DOCUMENT EXCERPT:
══════

NTT Multiplication for NTT-unfriendly Rings

New Speed Records for Saber and NTRU on Cortex-M4 and AVX2

Authors

  • Chi-Ming Marvin Chung Academia Sinica, Taipei, Taiwan; National Taiwan University, Taipei, Taiwan
  • Vincent Hwang Academia Sinica, Taipei, Taiwan; National Taiwan University, Taipei, Taiwan
  • Matthias J. Kannwischer Max Planck Institute for Security and Privacy, Bochum, Germany
  • Gregor Seiler IBM Research – Zurich, Rüschlikon, Switzerland; ETH Zurich, Zurich, Switzerland
  • Cheng-Jhih Shih Academia Sinica, Taipei, Taiwan; National Taiwan University, Taipei, Taiwan
  • Bo-Yin Yang Academia Sinica, Taipei, Taiwan

DOI:

https://doi.org/10.46586/tches.v2021.i2.159-188

Keywords:

Polynomial Multiplication, NTT Multiplication, Saber, NTRU, Cortex-M4, AVX2

Abstract

In this paper, we show how multiplication for polynomial rings used in the NIST PQC finalists Saber and NTRU can be efficiently implemented using the Number-theoretic transform (NTT). We obtain superior performance compared to the previous state of the art implementations using Toom–Cook multiplication on both NIST’s primary software optimization targets AVX2 and Cortex-M4. Interestingly, these two platforms require different approaches: On the Cortex-M4, we use 32-bit NTT-based polynomial multiplication, while on Intel we use two 16-bit NTT-based polynomial multiplications and combine the products using the Chinese Remainder Theorem (CRT).

══════

DATA PROVIDED:
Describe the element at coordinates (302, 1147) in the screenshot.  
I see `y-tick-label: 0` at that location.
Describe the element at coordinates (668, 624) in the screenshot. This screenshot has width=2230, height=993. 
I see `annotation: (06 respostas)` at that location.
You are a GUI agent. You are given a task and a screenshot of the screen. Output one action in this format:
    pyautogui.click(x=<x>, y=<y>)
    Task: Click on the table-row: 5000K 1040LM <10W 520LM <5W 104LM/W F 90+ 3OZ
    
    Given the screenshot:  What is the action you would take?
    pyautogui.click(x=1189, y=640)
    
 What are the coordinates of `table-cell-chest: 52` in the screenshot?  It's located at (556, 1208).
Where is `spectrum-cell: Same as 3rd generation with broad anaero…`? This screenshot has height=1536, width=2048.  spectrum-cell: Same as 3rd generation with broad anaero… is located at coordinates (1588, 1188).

══════

TASKS:
- a) According to the NTT multiplication abstract, what kind of NTT-based polynomial multiplication is used on the Cortex-M4?
- b) Go on with the NTT multiplication abstract, starting after its last sentence.
The items play no part in what you are asked to do.

EXERCISE RESULTS:
- a) It uses 32-bit NTT-based polynomial multiplication.

- b)
For Saber, the performance gain is particularly pronounced. On Cortex-M4, the Saber NTT-based matrix-vector multiplication is 61% faster than the Toom–Cook multiplication resulting in 22% fewer cycles for Saber encapsulation. For NTRU, the speed-up is less impressive, but still NTT-based multiplication performs better than Toom–Cook for all parameter sets on Cortex-M4. The NTT-based polynomial multiplication for NTRU-HRSS is 10% faster than Toom–Cook which results in a 6% cost reduction for encapsulation. On AVX2, we obtain speed-ups for three out of four NTRU parameter sets.
As a further illustration, we also include code for AVX2 and Cortex-M4 for the Chinese Association for Cryptologic Research competition award winner LAC (also a NIST round 2 candidate) which outperforms existing code.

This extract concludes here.